* Task details *
Reproduce the records in full. Alter nothing.

Pixel coordinate grounding data
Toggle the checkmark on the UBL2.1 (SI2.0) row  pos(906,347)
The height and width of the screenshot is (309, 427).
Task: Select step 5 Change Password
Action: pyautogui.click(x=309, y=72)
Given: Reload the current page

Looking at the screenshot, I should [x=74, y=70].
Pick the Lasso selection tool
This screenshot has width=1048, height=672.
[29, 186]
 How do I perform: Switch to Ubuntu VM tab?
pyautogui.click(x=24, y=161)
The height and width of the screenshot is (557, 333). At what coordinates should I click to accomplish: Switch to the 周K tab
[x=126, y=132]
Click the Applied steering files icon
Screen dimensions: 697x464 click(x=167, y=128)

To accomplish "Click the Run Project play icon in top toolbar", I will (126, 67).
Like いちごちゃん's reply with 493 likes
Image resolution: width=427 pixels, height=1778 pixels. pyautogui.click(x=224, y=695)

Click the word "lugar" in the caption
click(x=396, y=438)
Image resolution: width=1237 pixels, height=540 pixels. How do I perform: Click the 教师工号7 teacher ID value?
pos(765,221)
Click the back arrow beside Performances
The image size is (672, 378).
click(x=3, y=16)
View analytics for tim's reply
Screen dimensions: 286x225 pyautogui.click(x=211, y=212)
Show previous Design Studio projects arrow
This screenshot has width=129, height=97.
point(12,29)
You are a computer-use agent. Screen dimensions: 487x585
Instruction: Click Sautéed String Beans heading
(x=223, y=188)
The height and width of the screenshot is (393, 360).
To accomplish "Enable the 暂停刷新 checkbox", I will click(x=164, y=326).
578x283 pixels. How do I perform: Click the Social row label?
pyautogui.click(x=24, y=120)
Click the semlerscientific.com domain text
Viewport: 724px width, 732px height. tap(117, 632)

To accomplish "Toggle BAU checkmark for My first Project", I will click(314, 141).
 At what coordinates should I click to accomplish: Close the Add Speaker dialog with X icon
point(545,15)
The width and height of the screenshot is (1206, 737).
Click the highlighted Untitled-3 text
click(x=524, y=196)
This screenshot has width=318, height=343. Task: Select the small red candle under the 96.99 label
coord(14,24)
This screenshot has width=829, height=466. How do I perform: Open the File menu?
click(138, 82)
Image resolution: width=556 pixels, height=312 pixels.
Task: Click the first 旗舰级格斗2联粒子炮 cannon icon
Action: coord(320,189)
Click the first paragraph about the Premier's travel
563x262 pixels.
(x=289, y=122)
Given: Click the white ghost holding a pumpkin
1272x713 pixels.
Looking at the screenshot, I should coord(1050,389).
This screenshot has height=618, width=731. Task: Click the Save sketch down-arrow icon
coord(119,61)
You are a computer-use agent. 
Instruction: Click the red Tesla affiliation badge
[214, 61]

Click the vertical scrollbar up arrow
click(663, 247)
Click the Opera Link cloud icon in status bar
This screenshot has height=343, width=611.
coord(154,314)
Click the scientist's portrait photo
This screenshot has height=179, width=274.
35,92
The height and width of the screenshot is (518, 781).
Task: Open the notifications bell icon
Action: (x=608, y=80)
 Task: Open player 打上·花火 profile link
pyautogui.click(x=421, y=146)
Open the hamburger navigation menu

* Your solution *
Toggle the checkmark on the UBL2.1 (SI2.0) row  pos(906,347)
The height and width of the screenshot is (309, 427).
Task: Select step 5 Change Password
Action: pyautogui.click(x=309, y=72)
Given: Reload the current page

Looking at the screenshot, I should [x=74, y=70].
Pick the Lasso selection tool
This screenshot has width=1048, height=672.
[29, 186]
 How do I perform: Switch to Ubuntu VM tab?
pyautogui.click(x=24, y=161)
The height and width of the screenshot is (557, 333). At what coordinates should I click to accomplish: Switch to the 周K tab
[x=126, y=132]
Click the Applied steering files icon
Screen dimensions: 697x464 click(x=167, y=128)

To accomplish "Click the Run Project play icon in top toolbar", I will (126, 67).
Like いちごちゃん's reply with 493 likes
Image resolution: width=427 pixels, height=1778 pixels. pyautogui.click(x=224, y=695)

Click the word "lugar" in the caption
click(x=396, y=438)
Image resolution: width=1237 pixels, height=540 pixels. How do I perform: Click the 教师工号7 teacher ID value?
pos(765,221)
Click the back arrow beside Performances
The image size is (672, 378).
click(x=3, y=16)
View analytics for tim's reply
Screen dimensions: 286x225 pyautogui.click(x=211, y=212)
Show previous Design Studio projects arrow
This screenshot has width=129, height=97.
point(12,29)
You are a computer-use agent. Screen dimensions: 487x585
Instruction: Click Sautéed String Beans heading
(x=223, y=188)
The height and width of the screenshot is (393, 360).
To accomplish "Enable the 暂停刷新 checkbox", I will click(x=164, y=326).
578x283 pixels. How do I perform: Click the Social row label?
pyautogui.click(x=24, y=120)
Click the semlerscientific.com domain text
Viewport: 724px width, 732px height. tap(117, 632)

To accomplish "Toggle BAU checkmark for My first Project", I will click(314, 141).
 At what coordinates should I click to accomplish: Close the Add Speaker dialog with X icon
point(545,15)
The width and height of the screenshot is (1206, 737).
Click the highlighted Untitled-3 text
click(x=524, y=196)
This screenshot has width=318, height=343. Task: Select the small red candle under the 96.99 label
coord(14,24)
This screenshot has width=829, height=466. How do I perform: Open the File menu?
click(138, 82)
Image resolution: width=556 pixels, height=312 pixels.
Task: Click the first 旗舰级格斗2联粒子炮 cannon icon
Action: coord(320,189)
Click the first paragraph about the Premier's travel
563x262 pixels.
(x=289, y=122)
Given: Click the white ghost holding a pumpkin
1272x713 pixels.
Looking at the screenshot, I should coord(1050,389).
This screenshot has height=618, width=731. Task: Click the Save sketch down-arrow icon
coord(119,61)
You are a computer-use agent. 
Instruction: Click the red Tesla affiliation badge
[214, 61]

Click the vertical scrollbar up arrow
click(663, 247)
Click the Opera Link cloud icon in status bar
This screenshot has height=343, width=611.
coord(154,314)
Click the scientist's portrait photo
This screenshot has height=179, width=274.
35,92
The height and width of the screenshot is (518, 781).
Task: Open the notifications bell icon
Action: (x=608, y=80)
 Task: Open player 打上·花火 profile link
pyautogui.click(x=421, y=146)
Open the hamburger navigation menu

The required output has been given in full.